**Extrait du texte:**

----------------

Si mon évêque est d’accord (s’il ne l’est pas, je m’abstiendrai, car je place haut dans le panthéon de mes valeurs la belle vertu catholique d’obéissance), je suis donc partant pour aller tenir un stand de l’Église catholique lors de la prochaine édition du Hellfest. On va bien s’amuser.
Sur le fond, la réaction des catholiques anti-Hellfest pose une question d’importance. Ces gens-là militent pour un catholicisme « contre-culturel », qui, souvent travaillé par la nostalgie d’un passé plus ou moins fantasmé, s’oppose de façon frontale aux grandes formes d’expression caractéristiques de notre modernité – ici, le metal. Ils font fausse route, y compris théologiquement parlant. En tant que religion de l’Incarnation, le christianisme prend corps là où il est, c’est-à-dire dans son époque. Il est alors lui-même culture, au sens le plus littéral, agricole si l’on veut. Saint Paul écrit ainsi (1Co 3,9) : « Vous êtes le champ de Dieu » (dans le latin de la Vulgate, « Dei agri cultura estis »). La « culture » chrétienne est d’abord ce que Dieu opère dans l’humanité présente, sa manière d’y « travailler », d’y être un ferment, de s’exprimer avec les mots, les dons et les sensibilités qui se trouvent là.

----------------

**Extraits de données:**
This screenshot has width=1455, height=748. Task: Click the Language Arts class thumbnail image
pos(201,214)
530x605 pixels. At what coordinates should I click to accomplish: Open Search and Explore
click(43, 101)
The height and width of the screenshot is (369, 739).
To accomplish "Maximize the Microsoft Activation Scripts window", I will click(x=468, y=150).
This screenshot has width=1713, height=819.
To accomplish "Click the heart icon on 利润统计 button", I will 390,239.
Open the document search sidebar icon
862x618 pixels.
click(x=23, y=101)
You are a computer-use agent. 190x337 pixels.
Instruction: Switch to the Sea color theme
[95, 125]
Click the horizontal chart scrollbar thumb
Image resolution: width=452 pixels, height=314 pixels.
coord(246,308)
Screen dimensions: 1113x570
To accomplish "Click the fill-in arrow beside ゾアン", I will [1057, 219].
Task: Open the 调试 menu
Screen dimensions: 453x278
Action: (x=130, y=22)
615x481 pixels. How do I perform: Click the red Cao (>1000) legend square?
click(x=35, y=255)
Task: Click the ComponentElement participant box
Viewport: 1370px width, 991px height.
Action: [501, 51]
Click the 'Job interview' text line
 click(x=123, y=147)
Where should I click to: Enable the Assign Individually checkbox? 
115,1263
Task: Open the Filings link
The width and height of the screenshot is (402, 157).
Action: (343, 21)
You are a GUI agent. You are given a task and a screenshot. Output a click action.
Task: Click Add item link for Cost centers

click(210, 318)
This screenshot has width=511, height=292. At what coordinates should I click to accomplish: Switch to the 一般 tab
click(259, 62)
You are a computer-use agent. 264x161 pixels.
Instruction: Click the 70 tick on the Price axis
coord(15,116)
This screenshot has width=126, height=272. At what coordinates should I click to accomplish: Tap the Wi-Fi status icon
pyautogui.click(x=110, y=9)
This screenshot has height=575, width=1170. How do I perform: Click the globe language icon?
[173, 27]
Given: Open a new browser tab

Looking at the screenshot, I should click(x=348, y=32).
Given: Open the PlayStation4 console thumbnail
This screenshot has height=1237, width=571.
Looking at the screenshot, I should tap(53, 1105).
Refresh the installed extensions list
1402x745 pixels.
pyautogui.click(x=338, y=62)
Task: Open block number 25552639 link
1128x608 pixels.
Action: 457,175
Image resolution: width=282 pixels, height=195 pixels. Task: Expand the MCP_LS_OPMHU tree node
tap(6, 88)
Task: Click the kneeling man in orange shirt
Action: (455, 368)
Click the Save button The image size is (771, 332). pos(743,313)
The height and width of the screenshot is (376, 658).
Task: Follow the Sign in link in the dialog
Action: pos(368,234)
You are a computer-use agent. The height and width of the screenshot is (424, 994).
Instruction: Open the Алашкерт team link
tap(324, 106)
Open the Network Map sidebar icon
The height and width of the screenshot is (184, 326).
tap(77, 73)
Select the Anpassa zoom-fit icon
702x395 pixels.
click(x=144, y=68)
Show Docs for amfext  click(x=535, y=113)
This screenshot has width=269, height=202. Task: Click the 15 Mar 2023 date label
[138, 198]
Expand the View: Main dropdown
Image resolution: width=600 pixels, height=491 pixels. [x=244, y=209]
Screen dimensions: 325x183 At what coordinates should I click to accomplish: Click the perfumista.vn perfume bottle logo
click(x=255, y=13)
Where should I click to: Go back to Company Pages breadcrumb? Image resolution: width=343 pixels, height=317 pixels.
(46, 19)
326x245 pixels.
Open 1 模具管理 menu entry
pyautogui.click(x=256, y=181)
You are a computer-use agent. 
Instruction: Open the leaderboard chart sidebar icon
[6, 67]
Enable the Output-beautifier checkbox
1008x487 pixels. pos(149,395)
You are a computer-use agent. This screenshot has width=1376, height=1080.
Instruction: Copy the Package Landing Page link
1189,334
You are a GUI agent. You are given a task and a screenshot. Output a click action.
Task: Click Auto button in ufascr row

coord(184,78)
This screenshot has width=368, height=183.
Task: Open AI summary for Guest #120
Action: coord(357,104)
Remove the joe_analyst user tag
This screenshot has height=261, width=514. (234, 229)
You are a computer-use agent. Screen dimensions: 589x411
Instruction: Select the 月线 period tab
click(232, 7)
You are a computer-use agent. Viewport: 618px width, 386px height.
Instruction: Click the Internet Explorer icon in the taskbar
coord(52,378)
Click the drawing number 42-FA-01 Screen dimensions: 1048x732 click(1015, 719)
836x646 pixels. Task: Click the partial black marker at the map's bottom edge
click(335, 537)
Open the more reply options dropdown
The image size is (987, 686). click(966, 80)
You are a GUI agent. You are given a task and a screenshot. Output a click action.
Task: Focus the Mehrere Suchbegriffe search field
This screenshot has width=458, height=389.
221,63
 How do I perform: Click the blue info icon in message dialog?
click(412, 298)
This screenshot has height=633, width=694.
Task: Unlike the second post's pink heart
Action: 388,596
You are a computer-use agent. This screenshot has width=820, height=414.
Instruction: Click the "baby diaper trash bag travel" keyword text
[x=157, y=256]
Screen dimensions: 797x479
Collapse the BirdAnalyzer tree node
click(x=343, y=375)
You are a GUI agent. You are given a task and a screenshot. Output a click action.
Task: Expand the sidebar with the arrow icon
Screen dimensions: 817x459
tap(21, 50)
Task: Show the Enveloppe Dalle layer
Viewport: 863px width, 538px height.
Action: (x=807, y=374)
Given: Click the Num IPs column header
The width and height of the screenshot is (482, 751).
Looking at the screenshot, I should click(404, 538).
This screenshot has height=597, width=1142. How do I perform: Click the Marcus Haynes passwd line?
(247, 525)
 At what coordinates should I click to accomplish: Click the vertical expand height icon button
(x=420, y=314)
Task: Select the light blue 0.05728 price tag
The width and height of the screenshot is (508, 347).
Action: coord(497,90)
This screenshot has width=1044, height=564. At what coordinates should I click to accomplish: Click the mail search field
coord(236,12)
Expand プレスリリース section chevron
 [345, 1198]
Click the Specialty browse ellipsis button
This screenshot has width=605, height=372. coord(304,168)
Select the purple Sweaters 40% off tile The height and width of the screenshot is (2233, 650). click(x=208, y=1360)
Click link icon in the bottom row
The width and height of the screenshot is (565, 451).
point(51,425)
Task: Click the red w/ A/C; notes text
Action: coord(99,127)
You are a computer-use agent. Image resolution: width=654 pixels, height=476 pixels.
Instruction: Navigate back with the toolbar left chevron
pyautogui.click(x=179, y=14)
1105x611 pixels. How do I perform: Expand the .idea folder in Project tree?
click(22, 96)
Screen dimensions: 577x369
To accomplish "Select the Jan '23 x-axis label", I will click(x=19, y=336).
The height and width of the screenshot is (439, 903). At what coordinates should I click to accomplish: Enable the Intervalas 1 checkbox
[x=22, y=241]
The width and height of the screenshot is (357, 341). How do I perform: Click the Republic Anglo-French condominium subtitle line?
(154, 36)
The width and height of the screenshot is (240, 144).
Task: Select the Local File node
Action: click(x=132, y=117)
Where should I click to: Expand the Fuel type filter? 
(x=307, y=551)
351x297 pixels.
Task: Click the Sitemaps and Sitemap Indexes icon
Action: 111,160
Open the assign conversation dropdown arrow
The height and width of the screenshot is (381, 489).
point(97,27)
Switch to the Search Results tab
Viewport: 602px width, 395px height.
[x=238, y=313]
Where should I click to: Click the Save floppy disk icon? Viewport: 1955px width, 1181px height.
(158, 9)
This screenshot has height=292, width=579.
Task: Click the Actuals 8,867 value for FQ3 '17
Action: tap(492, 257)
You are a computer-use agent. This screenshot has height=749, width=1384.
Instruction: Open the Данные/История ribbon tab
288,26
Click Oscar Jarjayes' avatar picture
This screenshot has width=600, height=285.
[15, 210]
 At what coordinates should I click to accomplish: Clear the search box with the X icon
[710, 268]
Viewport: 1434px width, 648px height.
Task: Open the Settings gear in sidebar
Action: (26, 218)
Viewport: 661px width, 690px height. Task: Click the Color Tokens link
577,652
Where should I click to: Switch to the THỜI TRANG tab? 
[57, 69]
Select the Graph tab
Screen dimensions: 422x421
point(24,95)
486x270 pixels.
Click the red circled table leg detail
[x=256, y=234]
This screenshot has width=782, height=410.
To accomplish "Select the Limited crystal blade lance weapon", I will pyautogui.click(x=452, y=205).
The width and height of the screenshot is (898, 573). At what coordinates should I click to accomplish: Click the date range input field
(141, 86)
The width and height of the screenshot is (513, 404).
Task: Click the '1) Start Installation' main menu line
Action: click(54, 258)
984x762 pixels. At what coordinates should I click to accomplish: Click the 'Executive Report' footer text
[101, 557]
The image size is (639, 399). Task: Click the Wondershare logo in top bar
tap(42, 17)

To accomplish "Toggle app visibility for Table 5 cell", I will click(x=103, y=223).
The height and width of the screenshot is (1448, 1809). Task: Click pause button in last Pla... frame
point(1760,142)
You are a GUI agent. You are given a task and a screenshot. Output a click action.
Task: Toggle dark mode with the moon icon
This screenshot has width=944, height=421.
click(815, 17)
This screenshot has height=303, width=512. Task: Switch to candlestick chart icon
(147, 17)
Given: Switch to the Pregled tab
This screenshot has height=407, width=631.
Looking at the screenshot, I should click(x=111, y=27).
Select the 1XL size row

----------------

**Exercices:**
**a.** Dans le texte sur le Hellfest, de quel accord dépend la participation à un stand de l'Église catholique lors de la prochaine édition du festival ?
**b.** Relevez, dans l'ordre, toutes les expressions que le texte sur le Hellfest place entre guillemets.
**c.** Rédigez la suite du texte sur le Hellfest à partir de sa dernière phrase.

**Réponses par exercice:**
**a.** De l'accord de l'évêque.

**b.** « contre-culturel », « Vous êtes le champ de Dieu », « Dei agri cultura estis », « culture », « travailler »

**c.**
Nul ne niera bien entendu que le christianisme n’apparaisse comme une puissance de contestation ou de critique de certains aspects caractéristiques de la modernité. Mais plus profondément la culture chrétienne est avant tout la façon qu’a le christianisme de s’affirmer et par là de « cultiver » le monde dans sa totalité, il constitue une force d’enrichissement et de transformation, qui ne peut en aucun cas se penser de manière systématique « à côté, en dehors, autrement » dans son rapport à la culture contemporaine, mais cherche obstinément à s’inscrire en elle.
Autrement dit, au lieu de demander l’interdiction du metal, il faudrait le christianiser, couler dans cette forme expressive qui parle à tant de nos contemporains ce que le christianisme a à dire aux hommes d’aujourd’hui. Il faut jouer du metal chrétien (quoique confidentiel, le genre existe déjà, d’ailleurs).
À vos guitares !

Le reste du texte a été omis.